Seanad debates

Wednesday, 13 July 2022

Education (Provision in Respect of Children with Special Educational Needs) Bill 2022: Committee Stage (Resumed) and Remaining Stages

 

10:00 am

Photo of Rónán MullenRónán Mullen (Independent) | Oireachtas source

Why is it needed? If we are creating an earlier obligation on patrons and boards to provide, then we need simply provide for sanctions. We would just move to the sanction stage if they are in breach of the requirements. The only reason for a 37A process is if it is somehow a rational thing.It would not be there unless it is a legitimate process. If a process such as this is being put into legislation but it is meant to carry some kind of badge of shame if it is ever invoked, I do not know of any precedent in legislation for such a thing. We are either saying that it makes sense that such a process would take place at some stage or, if it is a matter of shame and the implication of there having to be a section 37A process is that somebody is doing something wrong, then it should not come to a section 37A process but, rather, to sanction.
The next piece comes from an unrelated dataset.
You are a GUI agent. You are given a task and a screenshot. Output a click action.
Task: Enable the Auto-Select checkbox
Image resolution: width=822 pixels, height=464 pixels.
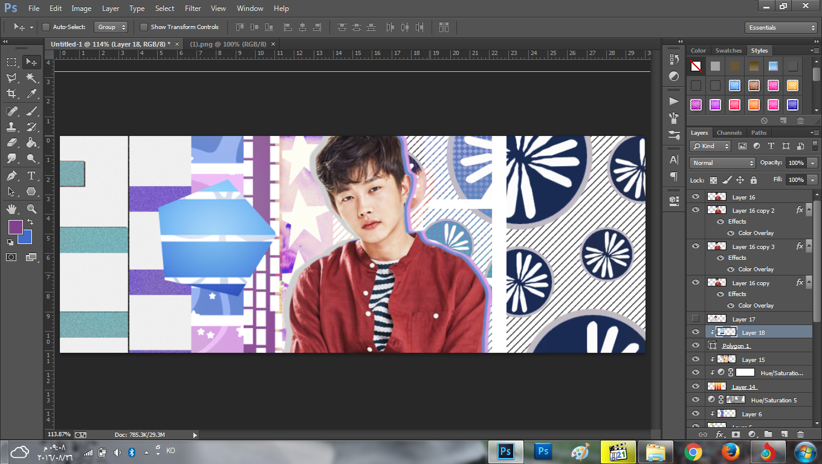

That links back to what Senator Seery Kearney said. She used the word "obligation". If we are talking about putting an obligation on the patron - the patrons want to be involved - then the language should be that patrons shall work to secure or, as far as practicable, ensure compliance or co-operation by the board of management with requests to provide special education. When that does not happen, one then moves to the section 37A process because a person is making an argument, the strength of which may be a matter of debate, against doing what he or she is being asked to do. If we turn legislation into some kind of shaming process, we are missing the point. We need to provide for what ought to happen.

If what is being created is an obligation on the patron of a school to ensure the board moves to provide a special class without a section 37A process, where is the power of the patron to do that, short of dissolving the board if it does provide such a special class? That is the logic. Is the Minister of State saying that if the patron does not co-operate, it has broken the law? We must remember that the patron has to get the result; it is not that it has to ask. It is not that the Bishop of Elphin has to ring up the board. I happen to be the chairperson of such a board. I could receive a phone call to tell me I need to co-operate and take a decision. If I say the board members are the people who have to run the school, what does the patron do then? Does the Minister of State want the patron to move to dissolve the board? She is the one putting in this obligation. I am not asking her to take it out; I am just asking her to link it back with section 37A and to provide that if there is not co-operation, then section 37A shall apply. The problem relates to the language of putting an obligation on a body. It is difficult to think of an analogy. Is it like asking President Higgins, as Commander-in-Chief of the Defence Forces, to ensure compliance by the Defence Forces with an obligation that we are going to put on them in law? It does not make sense as it is phrased and it needs to be linked back to section 37A. I do not think I can put it any further.